• [TASK STATEMENT] Restate word for word the lines of the records below, starting at the line that contains "The height and width of the screenshot is (608, 1117)." and ending at the line that contains "You are a computer-use agent. This", with both of those lines included and nothing else.
^^^^^^^^^^^^^^^^
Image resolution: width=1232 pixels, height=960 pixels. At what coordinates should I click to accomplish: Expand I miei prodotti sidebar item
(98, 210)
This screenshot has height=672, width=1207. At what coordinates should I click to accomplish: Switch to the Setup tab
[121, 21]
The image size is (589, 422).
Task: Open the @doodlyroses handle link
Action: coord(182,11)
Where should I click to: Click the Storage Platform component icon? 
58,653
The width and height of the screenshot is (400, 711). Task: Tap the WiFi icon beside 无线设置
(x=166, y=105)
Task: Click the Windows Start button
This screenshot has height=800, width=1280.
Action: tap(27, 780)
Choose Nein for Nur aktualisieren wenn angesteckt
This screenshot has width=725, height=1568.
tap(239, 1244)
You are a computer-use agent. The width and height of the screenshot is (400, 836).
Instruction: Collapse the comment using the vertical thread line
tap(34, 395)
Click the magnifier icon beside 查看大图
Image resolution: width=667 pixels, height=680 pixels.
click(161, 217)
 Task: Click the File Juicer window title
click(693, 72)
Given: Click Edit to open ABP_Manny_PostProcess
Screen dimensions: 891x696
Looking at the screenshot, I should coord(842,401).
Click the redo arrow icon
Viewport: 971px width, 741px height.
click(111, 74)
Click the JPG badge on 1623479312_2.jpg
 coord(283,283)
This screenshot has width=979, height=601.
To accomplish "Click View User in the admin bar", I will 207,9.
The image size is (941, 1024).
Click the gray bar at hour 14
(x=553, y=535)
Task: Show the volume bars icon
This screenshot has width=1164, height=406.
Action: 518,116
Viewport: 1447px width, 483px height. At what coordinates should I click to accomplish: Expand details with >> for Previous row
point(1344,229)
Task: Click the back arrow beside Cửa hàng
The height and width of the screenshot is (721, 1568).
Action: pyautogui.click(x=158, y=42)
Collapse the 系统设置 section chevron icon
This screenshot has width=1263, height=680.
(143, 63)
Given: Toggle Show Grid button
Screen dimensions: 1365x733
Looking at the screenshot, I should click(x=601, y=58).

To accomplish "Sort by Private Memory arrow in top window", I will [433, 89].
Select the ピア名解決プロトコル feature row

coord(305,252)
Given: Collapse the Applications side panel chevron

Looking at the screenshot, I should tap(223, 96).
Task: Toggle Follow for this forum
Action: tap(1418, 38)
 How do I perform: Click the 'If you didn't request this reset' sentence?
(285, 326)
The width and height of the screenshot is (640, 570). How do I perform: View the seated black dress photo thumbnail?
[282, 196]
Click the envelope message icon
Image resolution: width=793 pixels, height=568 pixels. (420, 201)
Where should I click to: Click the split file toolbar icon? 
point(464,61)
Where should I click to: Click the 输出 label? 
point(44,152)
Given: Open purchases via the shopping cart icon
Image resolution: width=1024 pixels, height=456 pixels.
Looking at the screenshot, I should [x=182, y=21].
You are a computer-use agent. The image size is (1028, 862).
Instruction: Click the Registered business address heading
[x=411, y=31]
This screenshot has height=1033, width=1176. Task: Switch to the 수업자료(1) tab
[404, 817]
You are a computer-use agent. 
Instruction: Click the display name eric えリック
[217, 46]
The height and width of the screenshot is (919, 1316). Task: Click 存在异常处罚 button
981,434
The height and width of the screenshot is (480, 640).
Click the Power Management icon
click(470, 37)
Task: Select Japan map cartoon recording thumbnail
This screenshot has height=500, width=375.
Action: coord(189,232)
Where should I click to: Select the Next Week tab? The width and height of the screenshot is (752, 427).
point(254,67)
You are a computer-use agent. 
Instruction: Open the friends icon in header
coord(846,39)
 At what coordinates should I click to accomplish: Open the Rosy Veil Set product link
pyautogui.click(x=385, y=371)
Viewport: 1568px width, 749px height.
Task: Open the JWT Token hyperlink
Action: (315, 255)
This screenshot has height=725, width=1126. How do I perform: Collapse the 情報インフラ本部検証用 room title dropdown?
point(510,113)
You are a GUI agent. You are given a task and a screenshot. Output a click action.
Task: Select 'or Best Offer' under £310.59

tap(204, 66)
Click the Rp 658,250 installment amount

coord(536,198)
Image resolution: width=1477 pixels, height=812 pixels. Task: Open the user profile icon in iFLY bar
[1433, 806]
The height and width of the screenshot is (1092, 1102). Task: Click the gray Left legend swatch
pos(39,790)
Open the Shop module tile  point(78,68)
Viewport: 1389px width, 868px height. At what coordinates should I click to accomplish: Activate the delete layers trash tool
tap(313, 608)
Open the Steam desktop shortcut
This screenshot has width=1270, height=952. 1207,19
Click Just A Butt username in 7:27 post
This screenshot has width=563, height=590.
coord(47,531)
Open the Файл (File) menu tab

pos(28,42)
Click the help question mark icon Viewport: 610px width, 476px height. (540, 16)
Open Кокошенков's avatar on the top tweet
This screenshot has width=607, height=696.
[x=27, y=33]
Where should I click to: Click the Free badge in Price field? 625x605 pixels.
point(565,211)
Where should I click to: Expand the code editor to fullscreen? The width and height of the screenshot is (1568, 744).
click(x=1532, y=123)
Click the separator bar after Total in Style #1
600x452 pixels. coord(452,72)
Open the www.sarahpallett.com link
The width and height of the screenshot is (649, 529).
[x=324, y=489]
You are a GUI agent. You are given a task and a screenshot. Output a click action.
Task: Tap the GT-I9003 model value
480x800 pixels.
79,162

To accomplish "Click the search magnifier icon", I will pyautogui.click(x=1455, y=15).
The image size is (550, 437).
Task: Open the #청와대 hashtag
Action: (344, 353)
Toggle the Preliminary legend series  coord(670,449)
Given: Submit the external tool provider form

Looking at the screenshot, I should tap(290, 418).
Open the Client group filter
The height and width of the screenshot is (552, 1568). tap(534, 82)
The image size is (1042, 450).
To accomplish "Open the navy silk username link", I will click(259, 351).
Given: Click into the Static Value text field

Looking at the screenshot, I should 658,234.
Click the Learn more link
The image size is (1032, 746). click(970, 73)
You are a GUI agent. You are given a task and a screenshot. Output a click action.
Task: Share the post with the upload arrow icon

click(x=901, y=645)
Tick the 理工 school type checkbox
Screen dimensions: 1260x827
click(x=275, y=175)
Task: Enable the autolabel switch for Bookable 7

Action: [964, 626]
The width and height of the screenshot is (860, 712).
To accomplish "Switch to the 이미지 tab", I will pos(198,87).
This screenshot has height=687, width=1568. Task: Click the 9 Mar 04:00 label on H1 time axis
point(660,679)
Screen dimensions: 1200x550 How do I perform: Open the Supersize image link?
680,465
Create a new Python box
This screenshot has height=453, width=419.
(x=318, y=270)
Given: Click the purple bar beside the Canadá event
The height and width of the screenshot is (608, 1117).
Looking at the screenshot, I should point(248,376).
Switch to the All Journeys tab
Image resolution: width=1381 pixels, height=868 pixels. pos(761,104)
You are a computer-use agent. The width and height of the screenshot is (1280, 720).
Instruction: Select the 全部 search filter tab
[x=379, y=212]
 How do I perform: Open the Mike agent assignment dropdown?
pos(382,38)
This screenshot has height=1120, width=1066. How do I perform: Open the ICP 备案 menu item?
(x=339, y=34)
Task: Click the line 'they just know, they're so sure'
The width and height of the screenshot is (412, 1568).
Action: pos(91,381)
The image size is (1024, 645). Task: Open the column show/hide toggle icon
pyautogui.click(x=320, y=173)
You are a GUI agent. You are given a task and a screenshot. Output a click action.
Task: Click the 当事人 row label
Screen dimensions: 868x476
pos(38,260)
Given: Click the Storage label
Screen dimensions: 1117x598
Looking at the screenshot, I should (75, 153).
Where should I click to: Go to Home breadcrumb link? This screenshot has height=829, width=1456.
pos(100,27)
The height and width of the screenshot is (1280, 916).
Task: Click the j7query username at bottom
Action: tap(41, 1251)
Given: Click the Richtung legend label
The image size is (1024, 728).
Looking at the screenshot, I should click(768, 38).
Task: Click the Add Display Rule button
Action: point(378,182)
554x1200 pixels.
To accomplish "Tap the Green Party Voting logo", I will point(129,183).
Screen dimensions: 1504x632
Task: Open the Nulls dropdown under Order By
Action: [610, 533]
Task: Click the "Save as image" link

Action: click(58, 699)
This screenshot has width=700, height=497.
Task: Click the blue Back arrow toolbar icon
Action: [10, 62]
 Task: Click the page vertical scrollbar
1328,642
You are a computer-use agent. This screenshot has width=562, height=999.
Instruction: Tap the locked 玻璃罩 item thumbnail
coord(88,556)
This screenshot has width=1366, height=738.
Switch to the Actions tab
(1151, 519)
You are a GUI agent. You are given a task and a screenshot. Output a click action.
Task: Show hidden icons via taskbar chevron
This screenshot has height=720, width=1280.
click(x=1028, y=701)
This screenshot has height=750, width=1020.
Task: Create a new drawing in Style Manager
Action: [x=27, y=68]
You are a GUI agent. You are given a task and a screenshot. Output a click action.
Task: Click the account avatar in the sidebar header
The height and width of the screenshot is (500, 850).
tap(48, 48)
^^^^^^^^^^^^^^^^
• [RESULT OF THE TASK]
The height and width of the screenshot is (608, 1117).
Looking at the screenshot, I should point(248,376).
Switch to the All Journeys tab
Image resolution: width=1381 pixels, height=868 pixels. pos(761,104)
You are a computer-use agent. The width and height of the screenshot is (1280, 720).
Instruction: Select the 全部 search filter tab
[x=379, y=212]
 How do I perform: Open the Mike agent assignment dropdown?
pos(382,38)
This screenshot has height=1120, width=1066. How do I perform: Open the ICP 备案 menu item?
(x=339, y=34)
Task: Click the line 'they just know, they're so sure'
The width and height of the screenshot is (412, 1568).
Action: pos(91,381)
The image size is (1024, 645). Task: Open the column show/hide toggle icon
pyautogui.click(x=320, y=173)
You are a GUI agent. You are given a task and a screenshot. Output a click action.
Task: Click the 当事人 row label
Screen dimensions: 868x476
pos(38,260)
Given: Click the Storage label
Screen dimensions: 1117x598
Looking at the screenshot, I should (75, 153).
Where should I click to: Go to Home breadcrumb link? This screenshot has height=829, width=1456.
pos(100,27)
The height and width of the screenshot is (1280, 916).
Task: Click the j7query username at bottom
Action: tap(41, 1251)
Given: Click the Richtung legend label
The image size is (1024, 728).
Looking at the screenshot, I should click(768, 38).
Task: Click the Add Display Rule button
Action: point(378,182)
554x1200 pixels.
To accomplish "Tap the Green Party Voting logo", I will point(129,183).
Screen dimensions: 1504x632
Task: Open the Nulls dropdown under Order By
Action: [610, 533]
Task: Click the "Save as image" link

Action: click(58, 699)
This screenshot has width=700, height=497.
Task: Click the blue Back arrow toolbar icon
Action: [10, 62]
 Task: Click the page vertical scrollbar
1328,642
You are a computer-use agent. This screenshot has width=562, height=999.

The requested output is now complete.